■ Goal ■
Output the lines below as a JSON list of strings, one string per line and no blank lines. Begin at the line containing "Task: Click the prompt" and stop after the line containing "tap(1405, 446)".

■ Data in this exercise ■
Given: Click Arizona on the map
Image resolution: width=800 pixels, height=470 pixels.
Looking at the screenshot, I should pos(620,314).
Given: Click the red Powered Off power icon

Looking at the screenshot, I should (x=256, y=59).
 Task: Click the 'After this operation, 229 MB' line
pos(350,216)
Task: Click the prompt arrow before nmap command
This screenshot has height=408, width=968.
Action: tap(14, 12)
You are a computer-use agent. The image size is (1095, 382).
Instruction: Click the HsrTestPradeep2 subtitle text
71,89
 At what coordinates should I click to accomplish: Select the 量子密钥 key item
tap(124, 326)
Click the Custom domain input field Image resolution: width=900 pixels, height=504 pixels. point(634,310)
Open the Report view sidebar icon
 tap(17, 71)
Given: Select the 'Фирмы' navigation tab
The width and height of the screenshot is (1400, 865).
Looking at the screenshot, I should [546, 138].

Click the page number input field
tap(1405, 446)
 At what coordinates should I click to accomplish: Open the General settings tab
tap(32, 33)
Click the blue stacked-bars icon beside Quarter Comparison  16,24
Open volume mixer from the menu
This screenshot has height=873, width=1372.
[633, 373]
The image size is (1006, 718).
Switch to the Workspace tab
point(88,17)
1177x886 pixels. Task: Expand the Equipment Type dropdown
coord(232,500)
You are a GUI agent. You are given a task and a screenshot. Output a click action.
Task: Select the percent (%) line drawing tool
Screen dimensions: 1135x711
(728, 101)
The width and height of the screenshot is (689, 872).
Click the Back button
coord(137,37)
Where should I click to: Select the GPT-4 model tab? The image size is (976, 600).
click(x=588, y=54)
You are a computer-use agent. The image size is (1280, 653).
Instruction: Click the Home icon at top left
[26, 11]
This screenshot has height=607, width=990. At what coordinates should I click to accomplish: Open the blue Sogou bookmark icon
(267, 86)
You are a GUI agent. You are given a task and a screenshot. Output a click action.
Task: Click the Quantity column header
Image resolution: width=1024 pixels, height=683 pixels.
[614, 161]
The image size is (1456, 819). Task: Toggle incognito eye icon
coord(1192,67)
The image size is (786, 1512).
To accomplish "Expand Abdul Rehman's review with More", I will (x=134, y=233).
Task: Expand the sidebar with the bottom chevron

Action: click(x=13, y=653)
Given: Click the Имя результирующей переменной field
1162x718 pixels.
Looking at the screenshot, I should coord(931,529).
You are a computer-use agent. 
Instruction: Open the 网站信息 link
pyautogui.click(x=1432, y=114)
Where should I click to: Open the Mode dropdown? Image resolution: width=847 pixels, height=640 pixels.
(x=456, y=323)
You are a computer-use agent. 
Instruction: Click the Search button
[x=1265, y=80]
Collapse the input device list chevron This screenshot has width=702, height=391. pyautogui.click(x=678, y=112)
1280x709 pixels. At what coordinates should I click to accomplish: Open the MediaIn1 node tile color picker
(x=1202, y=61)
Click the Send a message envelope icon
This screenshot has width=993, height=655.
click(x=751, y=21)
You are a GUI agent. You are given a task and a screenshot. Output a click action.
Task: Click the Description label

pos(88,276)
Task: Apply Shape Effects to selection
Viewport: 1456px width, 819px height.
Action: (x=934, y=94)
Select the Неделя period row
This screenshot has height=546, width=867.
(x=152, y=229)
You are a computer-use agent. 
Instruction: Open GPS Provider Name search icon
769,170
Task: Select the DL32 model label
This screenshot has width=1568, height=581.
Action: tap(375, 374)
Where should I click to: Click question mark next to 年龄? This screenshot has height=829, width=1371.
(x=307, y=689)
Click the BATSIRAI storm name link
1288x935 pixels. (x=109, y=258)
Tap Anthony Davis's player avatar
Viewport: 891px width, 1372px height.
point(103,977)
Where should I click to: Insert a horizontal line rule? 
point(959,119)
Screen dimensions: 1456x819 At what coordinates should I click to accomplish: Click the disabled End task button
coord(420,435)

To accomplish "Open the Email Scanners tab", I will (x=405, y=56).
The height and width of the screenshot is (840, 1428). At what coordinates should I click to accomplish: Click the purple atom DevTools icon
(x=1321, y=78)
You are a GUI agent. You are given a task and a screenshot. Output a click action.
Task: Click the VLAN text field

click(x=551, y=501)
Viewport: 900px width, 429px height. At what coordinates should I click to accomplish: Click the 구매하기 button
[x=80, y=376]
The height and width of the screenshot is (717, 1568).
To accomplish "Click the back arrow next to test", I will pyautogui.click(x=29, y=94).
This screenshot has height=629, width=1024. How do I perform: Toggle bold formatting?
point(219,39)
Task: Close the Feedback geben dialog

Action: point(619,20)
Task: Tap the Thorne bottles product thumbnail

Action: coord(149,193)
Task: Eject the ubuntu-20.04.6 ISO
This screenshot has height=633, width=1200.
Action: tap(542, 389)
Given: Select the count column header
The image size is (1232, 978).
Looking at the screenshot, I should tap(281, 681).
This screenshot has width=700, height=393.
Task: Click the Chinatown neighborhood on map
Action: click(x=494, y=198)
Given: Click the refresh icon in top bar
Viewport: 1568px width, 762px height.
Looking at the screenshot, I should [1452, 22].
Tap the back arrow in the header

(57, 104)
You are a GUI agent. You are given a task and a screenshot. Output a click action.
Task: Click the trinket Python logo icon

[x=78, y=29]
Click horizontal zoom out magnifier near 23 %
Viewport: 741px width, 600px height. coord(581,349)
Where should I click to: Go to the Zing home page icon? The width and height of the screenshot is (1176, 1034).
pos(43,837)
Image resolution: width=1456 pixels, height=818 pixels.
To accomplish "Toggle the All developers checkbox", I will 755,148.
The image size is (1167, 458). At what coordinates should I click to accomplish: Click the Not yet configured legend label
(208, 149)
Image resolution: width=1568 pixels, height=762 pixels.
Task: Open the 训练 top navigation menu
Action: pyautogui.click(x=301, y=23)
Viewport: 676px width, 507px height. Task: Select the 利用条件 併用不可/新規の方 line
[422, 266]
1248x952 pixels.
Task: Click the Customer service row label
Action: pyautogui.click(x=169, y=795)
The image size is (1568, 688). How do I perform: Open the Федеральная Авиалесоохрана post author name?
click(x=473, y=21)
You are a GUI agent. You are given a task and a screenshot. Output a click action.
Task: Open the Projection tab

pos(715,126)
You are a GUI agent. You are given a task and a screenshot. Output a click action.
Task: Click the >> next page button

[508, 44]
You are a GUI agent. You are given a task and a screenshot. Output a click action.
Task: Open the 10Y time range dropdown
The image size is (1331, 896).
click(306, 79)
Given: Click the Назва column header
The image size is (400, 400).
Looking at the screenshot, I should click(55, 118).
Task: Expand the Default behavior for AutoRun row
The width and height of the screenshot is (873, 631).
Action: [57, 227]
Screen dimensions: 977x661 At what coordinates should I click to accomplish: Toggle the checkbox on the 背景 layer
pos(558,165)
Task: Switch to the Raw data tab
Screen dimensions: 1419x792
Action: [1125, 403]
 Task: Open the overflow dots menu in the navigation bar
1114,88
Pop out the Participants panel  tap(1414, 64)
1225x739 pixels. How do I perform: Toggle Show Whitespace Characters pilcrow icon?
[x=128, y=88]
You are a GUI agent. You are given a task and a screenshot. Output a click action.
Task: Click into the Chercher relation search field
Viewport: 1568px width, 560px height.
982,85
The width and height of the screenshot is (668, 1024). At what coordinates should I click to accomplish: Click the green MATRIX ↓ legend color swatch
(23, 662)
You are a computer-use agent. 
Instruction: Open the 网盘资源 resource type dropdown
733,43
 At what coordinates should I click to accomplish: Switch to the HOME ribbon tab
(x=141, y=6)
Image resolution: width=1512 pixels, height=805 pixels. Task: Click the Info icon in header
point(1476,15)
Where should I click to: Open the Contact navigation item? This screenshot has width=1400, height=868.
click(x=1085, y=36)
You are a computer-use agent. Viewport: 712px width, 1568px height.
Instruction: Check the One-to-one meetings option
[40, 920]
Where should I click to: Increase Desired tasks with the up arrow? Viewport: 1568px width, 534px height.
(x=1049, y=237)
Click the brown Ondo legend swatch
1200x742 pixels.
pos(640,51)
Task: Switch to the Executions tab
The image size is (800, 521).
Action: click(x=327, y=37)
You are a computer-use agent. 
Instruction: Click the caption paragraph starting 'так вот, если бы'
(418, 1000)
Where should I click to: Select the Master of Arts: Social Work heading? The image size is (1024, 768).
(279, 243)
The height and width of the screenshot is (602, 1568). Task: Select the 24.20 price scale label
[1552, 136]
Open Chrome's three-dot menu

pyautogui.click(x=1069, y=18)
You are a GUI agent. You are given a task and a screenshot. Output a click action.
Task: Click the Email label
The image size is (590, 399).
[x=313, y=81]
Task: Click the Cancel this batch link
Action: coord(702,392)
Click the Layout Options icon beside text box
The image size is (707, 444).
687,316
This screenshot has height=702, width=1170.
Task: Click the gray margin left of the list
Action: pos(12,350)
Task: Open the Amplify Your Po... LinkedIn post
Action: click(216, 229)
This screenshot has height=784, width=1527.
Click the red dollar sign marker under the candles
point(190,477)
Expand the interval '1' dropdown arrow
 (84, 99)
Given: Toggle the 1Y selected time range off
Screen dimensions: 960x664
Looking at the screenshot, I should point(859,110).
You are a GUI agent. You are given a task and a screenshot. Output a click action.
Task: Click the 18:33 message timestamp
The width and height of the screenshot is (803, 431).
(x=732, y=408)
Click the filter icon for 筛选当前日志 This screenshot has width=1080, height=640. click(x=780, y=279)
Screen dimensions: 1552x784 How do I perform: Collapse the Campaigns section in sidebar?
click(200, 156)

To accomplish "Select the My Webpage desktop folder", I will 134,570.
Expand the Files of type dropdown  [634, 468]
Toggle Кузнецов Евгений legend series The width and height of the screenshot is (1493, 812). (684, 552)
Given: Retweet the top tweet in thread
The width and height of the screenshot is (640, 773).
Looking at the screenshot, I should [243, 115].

■ Solved problem ■
[
  "Task: Click the prompt arrow before nmap command",
  "This screenshot has height=408, width=968.",
  "Action: tap(14, 12)",
  "You are a computer-use agent. The image size is (1095, 382).",
  "Instruction: Click the HsrTestPradeep2 subtitle text",
  "71,89",
  " At what coordinates should I click to accomplish: Select the 量子密钥 key item",
  "tap(124, 326)",
  "Click the Custom domain input field Image resolution: width=900 pixels, height=504 pixels. point(634,310)",
  "Open the Report view sidebar icon",
  " tap(17, 71)",
  "Given: Select the 'Фирмы' navigation tab",
  "The width and height of the screenshot is (1400, 865).",
  "Looking at the screenshot, I should [546, 138].",
  "Click the page number input field",
  "tap(1405, 446)"
]